● Brano di testo
===

Le Regioni hanno paura, paura di accogliere, paura delle conseguenze. E, nel frattempo, nuovi drammatici sbarchi attanagliano le coste siciliane. L’ultimo il 13 aprile, a Pantelleria, del quale sono rimaste vittime due giovani donne. Sono degni di nota, certo, ma non sufficienti, i nuovi centri di accoglienza, seppur nella forma di semplici tendopoli, installati a Manduria, in Puglia. E le Regioni del Settentrione? Eppure è esattamente il doppio la quota di stranieri residenti al Nord rispetto al Sud.

===

● Dati registrati
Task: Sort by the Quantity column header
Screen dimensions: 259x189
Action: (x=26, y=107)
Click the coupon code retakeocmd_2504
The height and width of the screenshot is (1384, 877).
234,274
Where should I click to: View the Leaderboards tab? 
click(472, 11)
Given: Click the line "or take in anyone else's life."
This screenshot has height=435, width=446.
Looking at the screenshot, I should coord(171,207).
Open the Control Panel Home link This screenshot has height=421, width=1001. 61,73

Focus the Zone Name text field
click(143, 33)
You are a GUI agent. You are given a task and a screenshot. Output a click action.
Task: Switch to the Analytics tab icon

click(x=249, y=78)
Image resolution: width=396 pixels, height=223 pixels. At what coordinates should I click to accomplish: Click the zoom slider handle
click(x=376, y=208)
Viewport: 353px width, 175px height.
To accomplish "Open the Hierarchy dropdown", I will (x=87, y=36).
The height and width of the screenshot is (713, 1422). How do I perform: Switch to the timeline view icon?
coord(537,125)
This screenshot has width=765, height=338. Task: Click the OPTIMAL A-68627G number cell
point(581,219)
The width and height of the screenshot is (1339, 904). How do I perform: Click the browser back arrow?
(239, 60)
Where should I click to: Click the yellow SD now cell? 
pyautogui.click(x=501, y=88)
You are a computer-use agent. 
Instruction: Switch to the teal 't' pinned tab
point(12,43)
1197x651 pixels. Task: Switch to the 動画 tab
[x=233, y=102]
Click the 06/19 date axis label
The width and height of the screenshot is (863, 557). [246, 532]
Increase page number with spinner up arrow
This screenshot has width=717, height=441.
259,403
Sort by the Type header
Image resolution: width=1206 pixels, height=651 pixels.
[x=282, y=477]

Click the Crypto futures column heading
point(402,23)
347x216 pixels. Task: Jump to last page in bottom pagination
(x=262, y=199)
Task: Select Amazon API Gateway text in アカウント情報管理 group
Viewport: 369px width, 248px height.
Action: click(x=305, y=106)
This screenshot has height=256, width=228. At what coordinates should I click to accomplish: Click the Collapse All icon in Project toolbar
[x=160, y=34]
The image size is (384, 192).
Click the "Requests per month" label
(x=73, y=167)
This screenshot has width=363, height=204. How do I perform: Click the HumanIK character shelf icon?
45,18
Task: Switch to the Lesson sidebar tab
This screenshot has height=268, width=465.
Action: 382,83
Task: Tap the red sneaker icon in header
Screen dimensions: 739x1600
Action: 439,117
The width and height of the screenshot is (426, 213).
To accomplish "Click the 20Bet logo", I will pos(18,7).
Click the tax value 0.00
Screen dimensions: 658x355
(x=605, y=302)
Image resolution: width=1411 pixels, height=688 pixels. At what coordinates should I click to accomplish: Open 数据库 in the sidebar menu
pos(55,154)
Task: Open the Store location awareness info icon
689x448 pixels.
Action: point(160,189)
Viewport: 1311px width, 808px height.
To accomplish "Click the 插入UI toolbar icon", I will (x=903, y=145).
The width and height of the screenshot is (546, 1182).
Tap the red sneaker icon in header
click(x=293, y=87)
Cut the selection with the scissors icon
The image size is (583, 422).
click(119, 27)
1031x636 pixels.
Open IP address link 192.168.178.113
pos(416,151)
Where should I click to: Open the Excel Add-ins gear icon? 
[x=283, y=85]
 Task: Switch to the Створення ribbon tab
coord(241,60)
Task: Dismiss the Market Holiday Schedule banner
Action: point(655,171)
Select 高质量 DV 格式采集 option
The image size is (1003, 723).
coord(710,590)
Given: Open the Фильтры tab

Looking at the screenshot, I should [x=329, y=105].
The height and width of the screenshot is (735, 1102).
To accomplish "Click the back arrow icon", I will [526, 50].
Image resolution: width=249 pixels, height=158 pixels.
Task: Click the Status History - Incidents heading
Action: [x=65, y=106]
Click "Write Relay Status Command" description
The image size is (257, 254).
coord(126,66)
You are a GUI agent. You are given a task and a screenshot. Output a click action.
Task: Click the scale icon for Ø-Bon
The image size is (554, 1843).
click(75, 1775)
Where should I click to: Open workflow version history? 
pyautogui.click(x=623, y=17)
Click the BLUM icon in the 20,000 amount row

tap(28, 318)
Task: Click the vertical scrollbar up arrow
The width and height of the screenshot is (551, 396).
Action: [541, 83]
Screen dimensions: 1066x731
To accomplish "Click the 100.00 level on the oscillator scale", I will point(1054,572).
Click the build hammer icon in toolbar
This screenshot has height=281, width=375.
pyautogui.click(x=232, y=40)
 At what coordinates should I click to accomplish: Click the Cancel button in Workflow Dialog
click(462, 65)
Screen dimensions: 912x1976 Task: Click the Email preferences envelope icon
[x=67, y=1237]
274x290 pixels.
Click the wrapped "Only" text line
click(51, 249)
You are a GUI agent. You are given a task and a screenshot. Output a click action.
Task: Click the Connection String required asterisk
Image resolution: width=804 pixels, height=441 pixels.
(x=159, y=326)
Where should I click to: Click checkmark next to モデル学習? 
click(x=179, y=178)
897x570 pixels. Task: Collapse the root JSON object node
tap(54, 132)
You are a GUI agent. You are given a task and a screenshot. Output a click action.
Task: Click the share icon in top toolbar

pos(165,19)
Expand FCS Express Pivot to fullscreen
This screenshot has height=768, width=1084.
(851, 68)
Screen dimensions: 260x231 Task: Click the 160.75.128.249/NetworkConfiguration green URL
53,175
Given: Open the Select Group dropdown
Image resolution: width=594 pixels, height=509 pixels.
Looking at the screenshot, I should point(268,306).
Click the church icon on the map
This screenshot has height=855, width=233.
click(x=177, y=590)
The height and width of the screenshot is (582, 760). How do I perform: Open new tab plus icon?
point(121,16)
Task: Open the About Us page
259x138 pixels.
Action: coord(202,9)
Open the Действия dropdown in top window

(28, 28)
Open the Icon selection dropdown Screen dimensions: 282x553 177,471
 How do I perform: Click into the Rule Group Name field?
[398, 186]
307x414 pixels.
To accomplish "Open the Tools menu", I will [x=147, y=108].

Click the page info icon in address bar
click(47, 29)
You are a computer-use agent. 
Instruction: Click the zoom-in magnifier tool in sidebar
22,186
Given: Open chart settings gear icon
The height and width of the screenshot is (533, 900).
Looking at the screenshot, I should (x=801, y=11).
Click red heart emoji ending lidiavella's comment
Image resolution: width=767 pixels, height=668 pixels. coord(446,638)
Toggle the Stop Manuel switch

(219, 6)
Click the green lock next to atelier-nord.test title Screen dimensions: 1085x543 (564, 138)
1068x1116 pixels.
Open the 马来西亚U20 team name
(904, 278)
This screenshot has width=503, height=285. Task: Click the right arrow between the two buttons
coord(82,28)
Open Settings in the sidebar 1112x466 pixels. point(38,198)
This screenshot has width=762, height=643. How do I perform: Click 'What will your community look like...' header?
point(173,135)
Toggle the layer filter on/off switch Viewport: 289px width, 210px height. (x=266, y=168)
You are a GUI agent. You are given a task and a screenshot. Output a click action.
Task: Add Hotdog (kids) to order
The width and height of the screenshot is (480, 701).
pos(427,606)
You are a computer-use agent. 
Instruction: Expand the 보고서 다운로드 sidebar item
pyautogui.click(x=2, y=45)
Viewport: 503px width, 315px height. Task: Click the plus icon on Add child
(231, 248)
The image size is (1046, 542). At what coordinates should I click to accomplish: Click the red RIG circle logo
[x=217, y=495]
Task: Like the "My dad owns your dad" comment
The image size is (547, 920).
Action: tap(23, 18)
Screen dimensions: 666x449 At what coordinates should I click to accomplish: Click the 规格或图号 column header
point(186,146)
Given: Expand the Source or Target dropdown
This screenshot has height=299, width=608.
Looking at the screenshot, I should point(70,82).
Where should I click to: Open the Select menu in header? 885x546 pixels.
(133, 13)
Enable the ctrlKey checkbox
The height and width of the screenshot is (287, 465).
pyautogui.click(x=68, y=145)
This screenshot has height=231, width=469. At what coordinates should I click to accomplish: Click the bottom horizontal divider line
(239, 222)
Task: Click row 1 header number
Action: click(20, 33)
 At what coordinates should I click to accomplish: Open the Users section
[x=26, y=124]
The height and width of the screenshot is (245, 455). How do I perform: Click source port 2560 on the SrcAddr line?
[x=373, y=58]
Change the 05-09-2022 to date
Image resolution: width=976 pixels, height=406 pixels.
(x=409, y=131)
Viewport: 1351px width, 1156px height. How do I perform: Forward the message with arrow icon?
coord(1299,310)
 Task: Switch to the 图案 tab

===

● Compito da svolgere 1
Riassumi in un breve elenco il paragrafo del brano sugli sbarchi che comincia con "Le Regioni hanno paura", mantenendo i fatti principali.
● Compito da svolgere 2
Nel brano sugli sbarchi, in quale località sono stati installati i nuovi centri di accoglienza?
● Compito da svolgere 3
Riscrivi il tratto del brano sugli sbarchi che va da "Le Regioni hanno" fino a "rispetto al Sud.", sostituendo "Pantelleria" con "Lampedusa".
Il materiale è a parte e non appartiene al brano.

● Spazio risposta 1
- Le Regioni hanno paura di accogliere e delle conseguenze.
- Intanto continuano sbarchi drammatici sulle coste siciliane. L'ultimo è avvenuto il 13 aprile a Pantelleria, con due giovani donne tra le vittime.
- I nuovi centri di accoglienza di Manduria, in Puglia, sono semplici tendopoli. Sono degni di nota, ma non bastano.
- Il testo chiama in causa le Regioni del Nord. Lì la quota di stranieri residenti è il doppio di quella del Sud.

● Spazio risposta 2
A Manduria, in Puglia.

● Spazio risposta 3
Le Regioni hanno paura, paura di accogliere, paura delle conseguenze. E, nel frattempo, nuovi drammatici sbarchi attanagliano le coste siciliane. L’ultimo il 13 aprile, a Lampedusa, del quale sono rimaste vittime due giovani donne. Sono degni di nota, certo, ma non sufficienti, i nuovi centri di accoglienza, seppur nella forma di semplici tendopoli, installati a Manduria, in Puglia. E le Regioni del Settentrione? Eppure è esattamente il doppio la quota di stranieri residenti al Nord rispetto al Sud.